AMPE was founded in 2010 and currently has a market cap of 2.15M, making them a micro-cap penny stock. Their financials show no revenues in the past three years and negative earnings per share data.
Ampio Pharmaceutical’s approach to advancing new drugs by repurposing old ones gives them a good advantage over their competitors.
At only $2.85 a share, it is reasonable to keep an eye on Ampio until they can produce meaningful progress toward selling a new product.
MediciNova Inc (NASDAQ: MNOV)
MediciNova Inc. is our final biotech penny stock focusing on developing and commercializing innovative therapies to treat unmet medical needs. The company’s primary focus areas include treating neurological disorders and fibrosis-related diseases.
Their drug candidates target various conditions, including multiple sclerosis, drug addiction, asthma, and fibrotic diseases such as idiopathic pulmonary fibrosis.
MediciNova is headquartered in California and was founded in 2000. The company has a collaborative research agreement with the National Institutes of Health (NIH) and is actively pursuing partnerships with other pharmaceutical companies to advance its drug candidates.
MediciNova faces competition from established pharmaceutical companies as well as smaller biotech firms.
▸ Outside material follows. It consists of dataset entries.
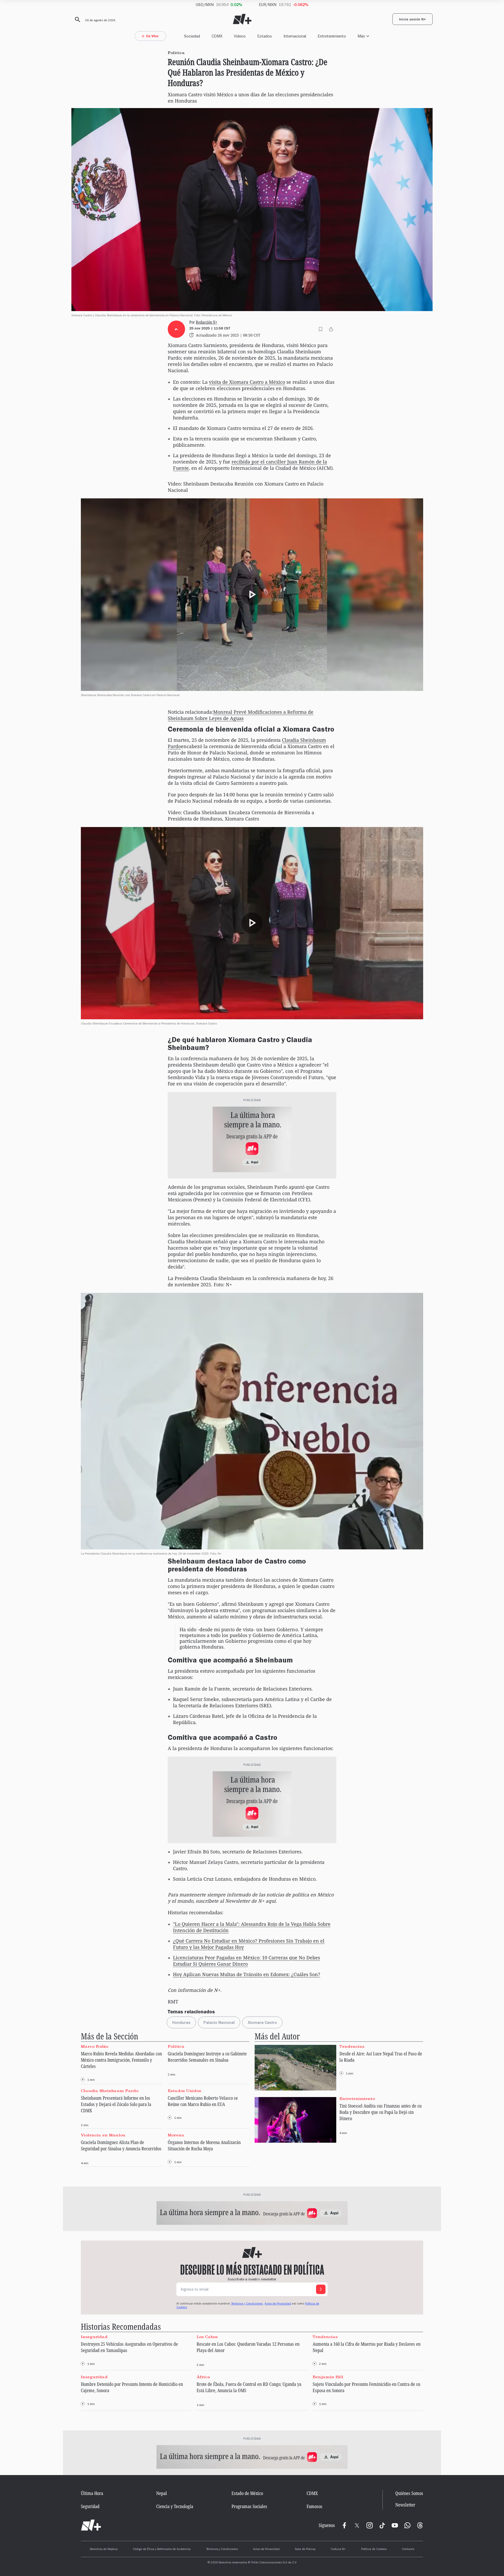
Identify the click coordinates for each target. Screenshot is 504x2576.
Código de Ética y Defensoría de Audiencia (162, 2549)
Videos (240, 36)
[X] (357, 2525)
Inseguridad (94, 2336)
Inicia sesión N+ (412, 20)
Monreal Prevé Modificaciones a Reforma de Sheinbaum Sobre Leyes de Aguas (240, 715)
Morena (176, 2135)
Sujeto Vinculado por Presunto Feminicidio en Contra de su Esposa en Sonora (366, 2387)
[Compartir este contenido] (331, 329)
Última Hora (92, 2493)
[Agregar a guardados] (320, 329)
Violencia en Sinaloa (103, 2135)
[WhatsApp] (407, 2525)
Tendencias (351, 2046)
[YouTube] (395, 2525)
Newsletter (405, 2504)
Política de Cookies (374, 2549)
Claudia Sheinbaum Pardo (109, 2090)
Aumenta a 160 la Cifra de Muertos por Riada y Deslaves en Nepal (367, 2347)
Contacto (408, 2549)
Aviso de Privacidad (278, 2304)
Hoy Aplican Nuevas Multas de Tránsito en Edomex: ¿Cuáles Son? (246, 1974)
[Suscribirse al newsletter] (321, 2289)
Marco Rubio (94, 2046)
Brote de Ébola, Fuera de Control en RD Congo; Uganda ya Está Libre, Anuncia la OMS (249, 2387)
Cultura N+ (338, 2549)
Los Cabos (207, 2336)
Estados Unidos (184, 2090)
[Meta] (344, 2525)
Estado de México (247, 2493)
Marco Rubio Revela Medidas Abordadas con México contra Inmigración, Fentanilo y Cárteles (121, 2059)
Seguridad (90, 2506)
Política (176, 2046)
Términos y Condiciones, (247, 2304)
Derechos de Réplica (104, 2549)
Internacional (295, 36)
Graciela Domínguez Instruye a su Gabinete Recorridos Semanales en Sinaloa (207, 2056)
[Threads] (420, 2525)
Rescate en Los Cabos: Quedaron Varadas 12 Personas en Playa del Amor (248, 2347)
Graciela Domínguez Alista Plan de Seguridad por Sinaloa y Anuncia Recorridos (121, 2145)
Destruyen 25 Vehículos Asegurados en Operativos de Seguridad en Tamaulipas (129, 2347)
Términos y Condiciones (222, 2549)
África (203, 2377)
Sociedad (192, 36)
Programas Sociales (249, 2506)
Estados (264, 36)
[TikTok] (382, 2525)
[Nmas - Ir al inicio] (242, 19)
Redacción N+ (206, 322)
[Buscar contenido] (76, 19)
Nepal (161, 2493)
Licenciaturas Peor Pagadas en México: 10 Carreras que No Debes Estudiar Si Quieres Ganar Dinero (246, 1960)
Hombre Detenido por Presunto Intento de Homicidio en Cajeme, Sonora (132, 2387)
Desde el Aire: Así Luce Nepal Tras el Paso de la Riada (380, 2056)
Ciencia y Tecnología (174, 2506)
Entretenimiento (332, 36)
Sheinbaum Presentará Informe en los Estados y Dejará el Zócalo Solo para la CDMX (116, 2104)
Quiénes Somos (409, 2493)
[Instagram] (369, 2525)
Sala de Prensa (305, 2549)
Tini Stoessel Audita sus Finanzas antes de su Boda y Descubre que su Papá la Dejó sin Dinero (380, 2112)
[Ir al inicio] (91, 2525)
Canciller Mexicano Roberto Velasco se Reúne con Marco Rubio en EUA (203, 2101)
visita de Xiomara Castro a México (247, 382)
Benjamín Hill (328, 2377)
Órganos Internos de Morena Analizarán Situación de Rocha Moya (204, 2145)
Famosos (314, 2506)
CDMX (217, 36)
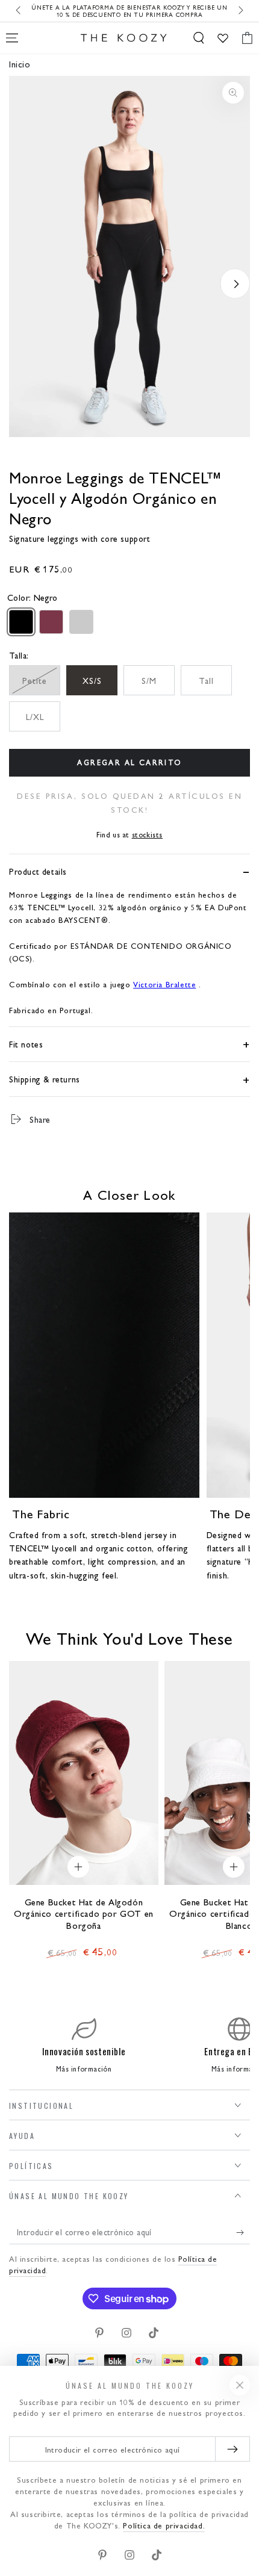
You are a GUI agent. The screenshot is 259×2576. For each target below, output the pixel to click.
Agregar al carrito (129, 762)
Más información (84, 2068)
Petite (34, 680)
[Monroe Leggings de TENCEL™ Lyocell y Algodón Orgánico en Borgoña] (51, 622)
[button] (199, 38)
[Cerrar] (239, 2385)
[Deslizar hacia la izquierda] (19, 11)
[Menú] (12, 38)
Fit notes (26, 1044)
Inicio (20, 63)
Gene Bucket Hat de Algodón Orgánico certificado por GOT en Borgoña (84, 1913)
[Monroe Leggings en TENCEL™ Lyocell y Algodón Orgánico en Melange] (81, 622)
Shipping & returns (44, 1079)
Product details (38, 871)
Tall (206, 680)
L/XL (35, 716)
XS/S (92, 680)
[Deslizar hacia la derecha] (239, 11)
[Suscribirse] (243, 2232)
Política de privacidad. (164, 2525)
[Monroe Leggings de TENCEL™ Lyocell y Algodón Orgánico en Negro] (21, 622)
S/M (149, 680)
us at (129, 834)
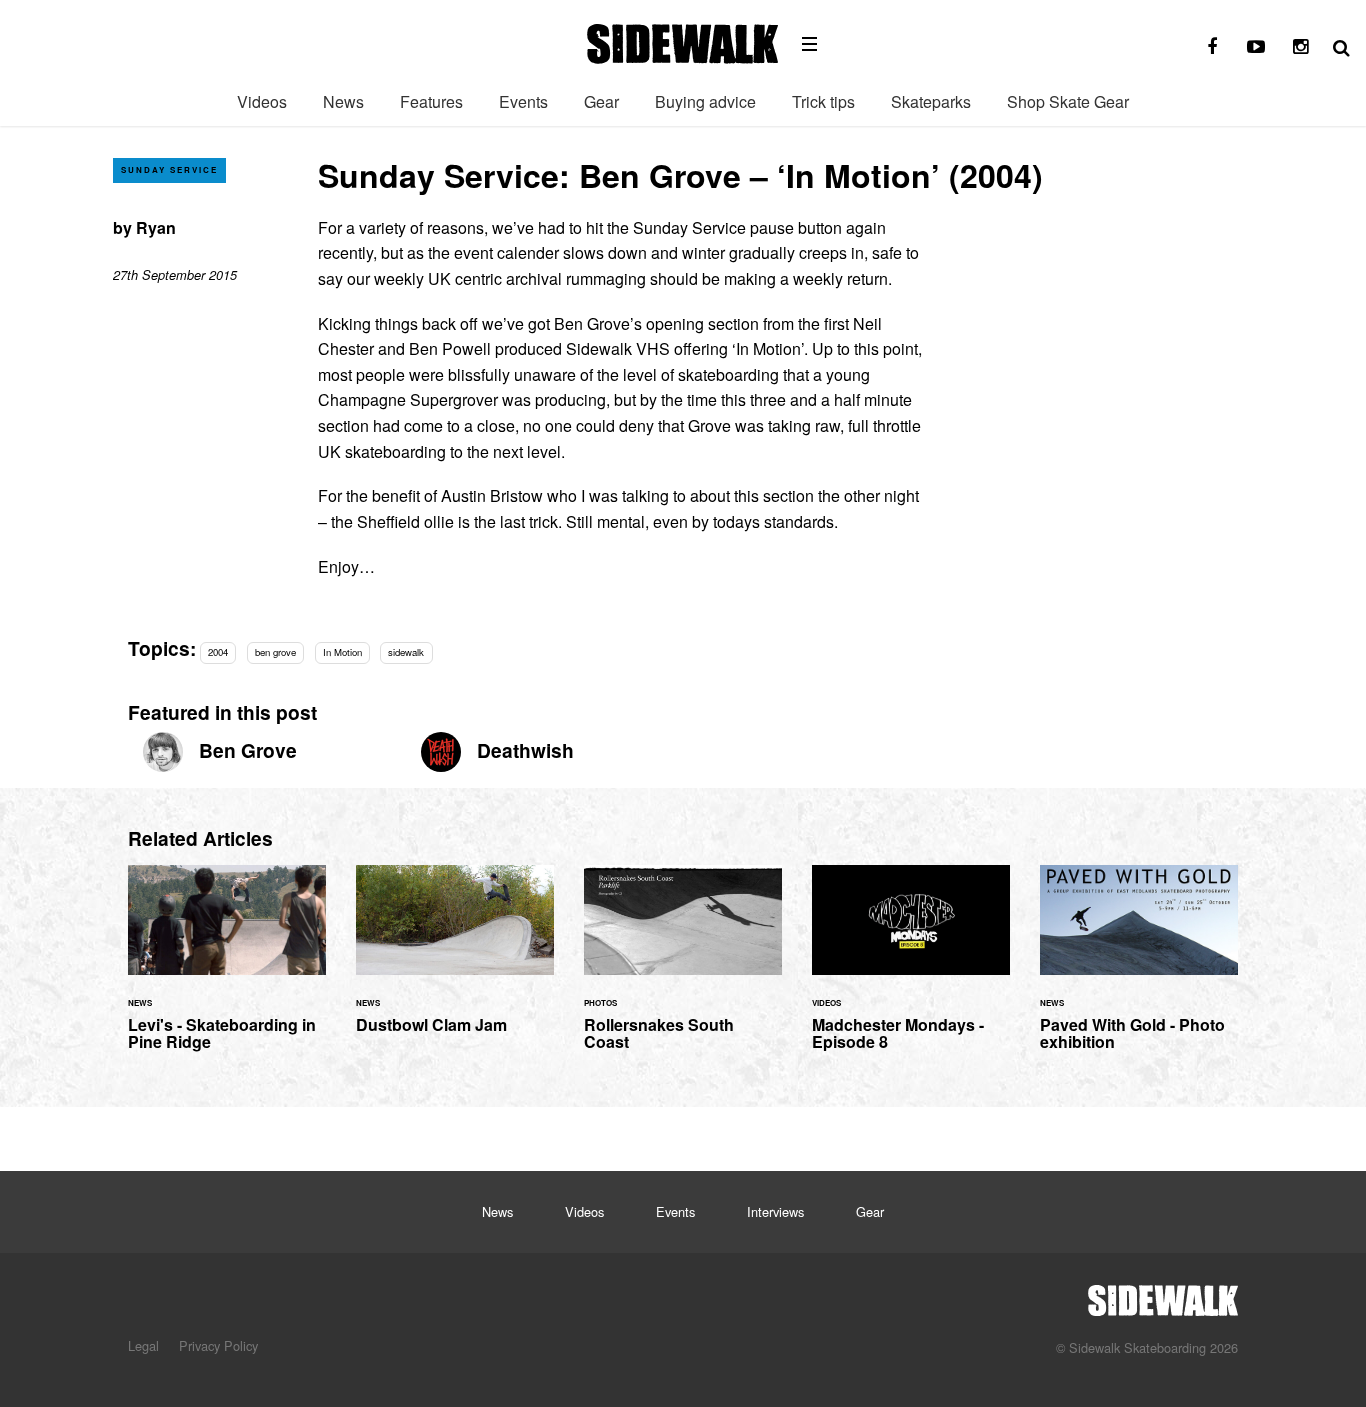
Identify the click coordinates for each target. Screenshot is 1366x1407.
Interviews (775, 1211)
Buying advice (705, 101)
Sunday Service (169, 169)
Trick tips (823, 101)
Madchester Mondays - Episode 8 (911, 970)
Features (431, 101)
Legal (143, 1345)
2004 (218, 652)
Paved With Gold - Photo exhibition (1139, 970)
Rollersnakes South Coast (683, 970)
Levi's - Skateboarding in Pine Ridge (227, 970)
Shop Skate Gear (1068, 101)
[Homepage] (1163, 1295)
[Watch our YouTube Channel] (1256, 47)
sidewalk (406, 652)
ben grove (275, 652)
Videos (262, 101)
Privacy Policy (218, 1345)
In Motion (342, 652)
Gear (601, 101)
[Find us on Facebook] (1212, 47)
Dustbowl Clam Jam (455, 961)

The company’s revenue and stock price may be affected if its drugs cannot compete effectively with its competitors.
Trailing earnings per share data is currently negative (-$0.26), and their overall financials do not show great promise.
Medici has yet to produce any new products. Thus, they have not yielded any form of revenue since their conception.
At only $1.90, if MNOV can create a drug for any of its target conditions, it could prove to be a significant and fast-growing company. Adding MediciNova to the watchlist until they can achieve a profitable product is the best course of action for this biotech penny stock.
Analyze, Diversify, Invest
Investing in biotech stocks has the potential for high returns for more risk. The growing healthcare industry poses many opportunities, so diversifying your portfolio via stocks or penny stocks in the biotech industry is a viable way to enter the industry.
Whether or not it suits your investment philosophy is up to you and your goals. If you need help figuring out how to spend your capital, check out our post on choosing what to invest in.
Top biotech stocks like Entera Bio LTD and Vascular Biogenics LTD have excellent growth ability, but it is crucial to conduct due diligence to maximize their investment potential. Many of the penny stocks above do not have any profitable products, so adding them to your watchlist until they can further their research and progress is optimal for investors who do not want to incur too much risk.
It would be best to exercise caution by researching and analyzing biotech penny stocks before investing.
Overall, diversifying your investment portfolio can be done in many forms, including, penny stock investing. Leveraging the growth of the biotech industry and penny stocks is a high-risk, high-reward strategy to grow your income.